MIRANDA - Então, senhor, não sois meu pai?
PRÓSPERO - Tua mãe foi um modelo de virtude, e me disse que, em verdade, minha filha tu eras. Teu
pai era, pois, Duque de Milão. Como herdeira única tinha ele uma princesa, nada menos.
MIRANDA - Oh céus! Por que traição perdemos isso? Ou foi melhor assim?
PRÓSPERO - Ambas as coisas. Sim, por traição, como disseste, viemos parar aqui; mas redundou em
nossa felicidade.
MIRANDA - Oh céus! O coração me sangra só de pensar em quanto vos fui causa de sofrimento, do que
não me resta nada mais na memória. Prossegui, por obséquio.
PRÓSPERO - Meu mano, e, pois, teu tio, de nome Antônio... Peço-te prestar-me toda atenção. -
Concebe-se que possa ser um irmão tão pérfido a esse ponto? - Depois de ti, era a ele que eu amava mais
do que tudo neste mundo, tendo-lhe confiado a direção de meu Estado, que, na época, primava sobre
todos, tal como Próspero entre os outros príncipes. Gozando de tão alta dignidade, não achava rival no
que respeita às artes liberais. A estas dedicando todo o meu tempo, o peso do governo transferi a meu
mano, assim tornando-me cada vez mais estranho à minha terra, porque às ciências secretas dedicado.
Teu falso tio, entanto... Estás me ouvindo?
MIRANDA - Sou toda ouvidos, meu senhor.
PRÓSPERO - Havendo ficado inteiramente a par de como satisfazer pedidos ou negá-los, a quem
favorecer, a quem de todo burlar nas pretensões, criou de novo minhas criaturas, ou melhor, mudou-lhes
a natureza, outra feição lhes dando. A um só tempo dispondo dos ofícios e da chave do cargo, afinou
todos os corações de acordo com a toada que aos ouvidos mais grata lhe soasse, e na hera se mudou,
pois, que meu trono principesco escondia e que lhe a seiva vital sugava toda. Mas não prestas atenção ao
que eu digo.
MIRANDA - Presto, sim, meu bondoso senhor.
PRÓSPERO - Não percas nada peço-te. Descurando dos assuntos temporais e vivendo inteiramente
retirado, a cuidar, tão-só, dos meios de aperfeiçoar o espírito com as artes que, a não serem secretas, no
conceito dos homens subiriam, fiz instintos perversos despertar no mano pérfido.

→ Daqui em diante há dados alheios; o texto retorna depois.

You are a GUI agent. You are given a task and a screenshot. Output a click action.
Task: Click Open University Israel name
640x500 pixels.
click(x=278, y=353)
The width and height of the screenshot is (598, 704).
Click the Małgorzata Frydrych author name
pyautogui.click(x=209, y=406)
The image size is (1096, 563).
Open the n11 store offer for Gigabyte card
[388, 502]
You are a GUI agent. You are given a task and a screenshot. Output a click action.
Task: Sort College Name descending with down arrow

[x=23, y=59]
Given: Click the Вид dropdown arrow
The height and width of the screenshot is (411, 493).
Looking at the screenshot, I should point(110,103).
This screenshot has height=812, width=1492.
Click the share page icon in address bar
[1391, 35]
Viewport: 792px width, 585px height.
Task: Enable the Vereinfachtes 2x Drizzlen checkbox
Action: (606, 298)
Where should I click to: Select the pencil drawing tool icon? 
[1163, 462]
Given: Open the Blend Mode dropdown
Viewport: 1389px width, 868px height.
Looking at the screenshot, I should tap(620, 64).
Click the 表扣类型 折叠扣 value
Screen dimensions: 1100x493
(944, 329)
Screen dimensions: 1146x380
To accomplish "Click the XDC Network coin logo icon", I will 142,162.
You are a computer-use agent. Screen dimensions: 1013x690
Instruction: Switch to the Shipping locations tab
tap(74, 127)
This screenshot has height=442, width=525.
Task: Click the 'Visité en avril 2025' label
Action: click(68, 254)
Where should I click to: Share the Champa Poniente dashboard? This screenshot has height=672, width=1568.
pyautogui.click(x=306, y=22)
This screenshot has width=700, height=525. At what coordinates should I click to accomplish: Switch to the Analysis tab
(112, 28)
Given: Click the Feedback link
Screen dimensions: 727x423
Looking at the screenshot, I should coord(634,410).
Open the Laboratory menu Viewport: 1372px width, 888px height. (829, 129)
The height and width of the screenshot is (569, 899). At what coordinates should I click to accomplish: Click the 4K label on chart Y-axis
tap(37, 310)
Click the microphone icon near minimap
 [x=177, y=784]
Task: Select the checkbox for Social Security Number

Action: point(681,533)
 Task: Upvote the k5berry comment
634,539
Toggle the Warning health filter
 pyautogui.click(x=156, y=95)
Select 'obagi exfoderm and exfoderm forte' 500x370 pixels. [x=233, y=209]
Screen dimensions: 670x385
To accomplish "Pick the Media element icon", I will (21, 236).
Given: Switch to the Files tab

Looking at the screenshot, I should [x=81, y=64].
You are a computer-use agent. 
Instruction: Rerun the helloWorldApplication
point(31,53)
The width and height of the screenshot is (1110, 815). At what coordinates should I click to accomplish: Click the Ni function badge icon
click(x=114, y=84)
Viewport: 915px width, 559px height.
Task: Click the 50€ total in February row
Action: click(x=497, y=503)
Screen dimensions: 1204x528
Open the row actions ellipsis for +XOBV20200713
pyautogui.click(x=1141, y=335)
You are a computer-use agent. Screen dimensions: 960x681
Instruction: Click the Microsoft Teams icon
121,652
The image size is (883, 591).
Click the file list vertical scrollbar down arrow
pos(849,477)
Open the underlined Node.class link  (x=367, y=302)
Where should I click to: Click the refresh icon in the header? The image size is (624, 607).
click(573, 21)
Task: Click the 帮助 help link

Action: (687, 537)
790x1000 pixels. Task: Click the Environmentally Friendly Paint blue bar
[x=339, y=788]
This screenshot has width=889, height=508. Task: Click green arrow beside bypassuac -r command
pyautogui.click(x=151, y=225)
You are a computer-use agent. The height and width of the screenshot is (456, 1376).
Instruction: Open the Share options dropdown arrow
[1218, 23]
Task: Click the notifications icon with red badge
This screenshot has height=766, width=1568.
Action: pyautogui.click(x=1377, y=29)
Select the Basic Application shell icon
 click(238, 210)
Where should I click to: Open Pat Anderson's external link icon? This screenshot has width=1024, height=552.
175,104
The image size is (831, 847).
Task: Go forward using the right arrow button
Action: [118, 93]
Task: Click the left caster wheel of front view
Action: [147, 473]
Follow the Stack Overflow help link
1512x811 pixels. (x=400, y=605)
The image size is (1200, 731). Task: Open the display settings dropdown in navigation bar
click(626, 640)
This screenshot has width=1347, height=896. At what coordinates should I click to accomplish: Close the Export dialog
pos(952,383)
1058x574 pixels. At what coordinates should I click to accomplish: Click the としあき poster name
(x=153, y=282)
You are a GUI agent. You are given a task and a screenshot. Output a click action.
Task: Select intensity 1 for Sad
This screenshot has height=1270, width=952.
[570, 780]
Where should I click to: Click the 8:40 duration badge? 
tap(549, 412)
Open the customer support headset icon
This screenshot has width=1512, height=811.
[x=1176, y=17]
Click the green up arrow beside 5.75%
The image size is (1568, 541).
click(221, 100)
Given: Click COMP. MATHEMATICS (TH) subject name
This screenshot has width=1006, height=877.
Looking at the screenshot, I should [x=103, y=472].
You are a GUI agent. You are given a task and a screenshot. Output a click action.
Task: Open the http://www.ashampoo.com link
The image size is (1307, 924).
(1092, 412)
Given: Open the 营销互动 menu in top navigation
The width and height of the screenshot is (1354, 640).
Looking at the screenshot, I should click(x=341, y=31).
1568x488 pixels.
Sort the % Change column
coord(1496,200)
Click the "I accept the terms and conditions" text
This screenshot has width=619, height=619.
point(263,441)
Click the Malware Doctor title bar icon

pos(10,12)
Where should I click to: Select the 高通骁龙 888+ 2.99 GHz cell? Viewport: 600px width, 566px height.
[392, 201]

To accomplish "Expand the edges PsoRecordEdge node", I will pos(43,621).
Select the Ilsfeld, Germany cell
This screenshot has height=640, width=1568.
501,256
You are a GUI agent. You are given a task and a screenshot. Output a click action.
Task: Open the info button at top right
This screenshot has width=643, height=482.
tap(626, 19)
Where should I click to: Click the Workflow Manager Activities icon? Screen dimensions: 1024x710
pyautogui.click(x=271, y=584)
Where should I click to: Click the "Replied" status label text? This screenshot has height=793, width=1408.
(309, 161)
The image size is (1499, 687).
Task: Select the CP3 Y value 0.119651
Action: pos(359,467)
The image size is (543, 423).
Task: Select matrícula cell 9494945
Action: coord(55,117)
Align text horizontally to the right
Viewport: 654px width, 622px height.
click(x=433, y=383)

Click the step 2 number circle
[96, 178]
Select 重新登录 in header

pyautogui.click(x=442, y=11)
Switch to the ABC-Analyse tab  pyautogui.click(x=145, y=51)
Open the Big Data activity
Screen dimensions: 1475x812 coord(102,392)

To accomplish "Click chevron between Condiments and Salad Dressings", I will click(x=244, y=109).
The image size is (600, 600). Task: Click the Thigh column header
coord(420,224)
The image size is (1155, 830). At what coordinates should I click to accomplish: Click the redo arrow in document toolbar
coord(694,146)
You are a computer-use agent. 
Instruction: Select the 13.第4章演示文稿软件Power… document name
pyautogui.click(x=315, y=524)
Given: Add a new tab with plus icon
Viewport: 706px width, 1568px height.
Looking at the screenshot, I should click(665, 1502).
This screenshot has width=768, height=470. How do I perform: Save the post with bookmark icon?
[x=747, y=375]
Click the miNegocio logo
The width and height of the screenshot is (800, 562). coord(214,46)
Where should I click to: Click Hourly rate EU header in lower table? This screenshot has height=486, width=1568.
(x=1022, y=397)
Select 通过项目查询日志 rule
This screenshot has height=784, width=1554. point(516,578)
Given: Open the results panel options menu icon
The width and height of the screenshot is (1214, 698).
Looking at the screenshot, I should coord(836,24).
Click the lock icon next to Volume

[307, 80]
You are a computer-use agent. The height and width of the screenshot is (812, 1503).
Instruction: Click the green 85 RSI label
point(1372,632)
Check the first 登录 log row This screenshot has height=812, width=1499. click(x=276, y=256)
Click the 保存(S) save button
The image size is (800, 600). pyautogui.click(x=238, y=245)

Minha confiança, como
pai bondoso, fez nascer nele uma traição tão grande quanto minha boa-fé, que era, em verdade, sem
limites, imensa. Assim, tornado senhor não só de quanto minhas rendas lhe facultavam, mas também de
tudo que meu poder, então, lhe permitia - como alguém que o pecado da memória cometesse, por dar
inteiro crédito às suas próprias mentiras, enunciadas como verdades puras - chegou ele a acreditar que
era, de fato, o duque, por ser o substituto e estar afeito às mostras exteriores da realeza e aos privilégios
inerentes a ela. Tendo sua ambição tomado vulto... Estás me ouvindo?
MIRANDA - Estou, senhor, que a vossa narração curaria os próprios surdos.
PRÓSPERO - Porque anteparo algum se interpusesse entre o papel que então lhe competia e o ator desse
papel, julgou preciso tornar-se de Milão o único dono. Eu, coitado, ducado muito grande já me era a
biblioteca. Ele julgou-me incapaz da realeza temporária; confederou-se com o Rei de Nápoles - tal era a
sua sede de domínio! - prometendo pagar-lhe anual tributo e prestar-lhe homenagem, sujeitando sua
coroa à dele, e, assim, deixando-a - pobre Milão, que nunca se dobrara! - na mais vil sujeição.